В другой раз ершистый Владлен обязательно огрызнулся бы, выпалил старшому: «Нечего нам лекцию читать, сами грамотные». Теперь молчал, остро чувствуя правоту мастера. Он ждал, что Пахомов напомнит о рыбалке в запрещенный период, упрекнет: «Комсомольский прожектор» мог бы полоснуть лучом и по дизелисту Складневу, упрямцу и браконьеру». Мастер не бросил эти обвинительные слова, только цепко посмотрел сперва в глаза бурильщика Сергиенко, потом в глаза дизелиста, как бы начертал незримую строку, которую предстояло прочесть парням самолично. Слушая Ивана Герасимовича, Владлен воспринимал не только смысл убедительных слов, но старался «прочесть» значение веских пауз между словами и предложениями.
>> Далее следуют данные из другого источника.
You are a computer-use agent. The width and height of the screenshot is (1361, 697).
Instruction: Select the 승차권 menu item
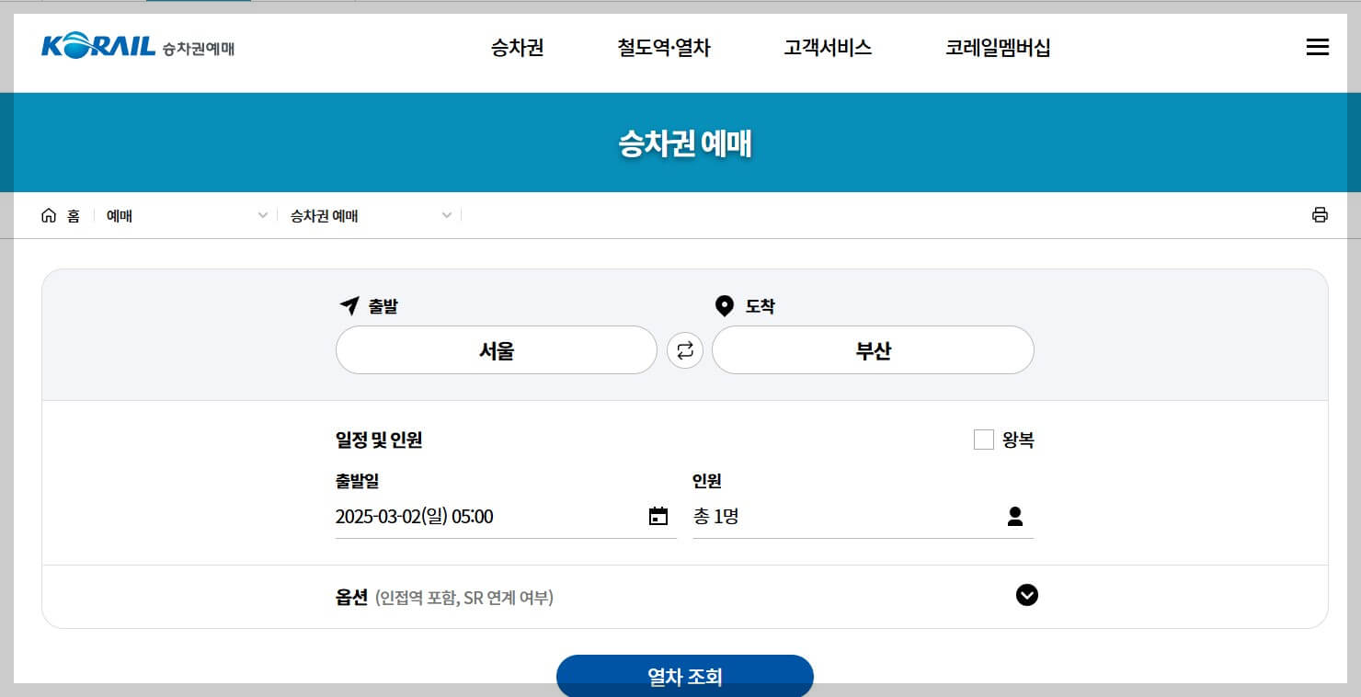[x=516, y=49]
Складнева радовало это новое прочтение мыслей мастера. То, что он промолчал о рыбалке, Владлен понимал и принимал по-своему, находя в этом и критику, и осуждение, и укор. Молчание мастера окрашивалось в черный цвет, и дизелист пытался на этом броском фоне начертать невысказанные слова. Тяжелее всего было осмысливать затяжное молчание. Разные догадки и предположения теснились в буйной головушке «полковника технической службы». Желая меньше попадать под незаметный, но хлесткий огонь такого отмалчиванья, Владлен с каждым месяцем становился уравновешеннее.

С реки тянуло прохладой. Оттуда доносился сладковатый, приятный ему запах ила.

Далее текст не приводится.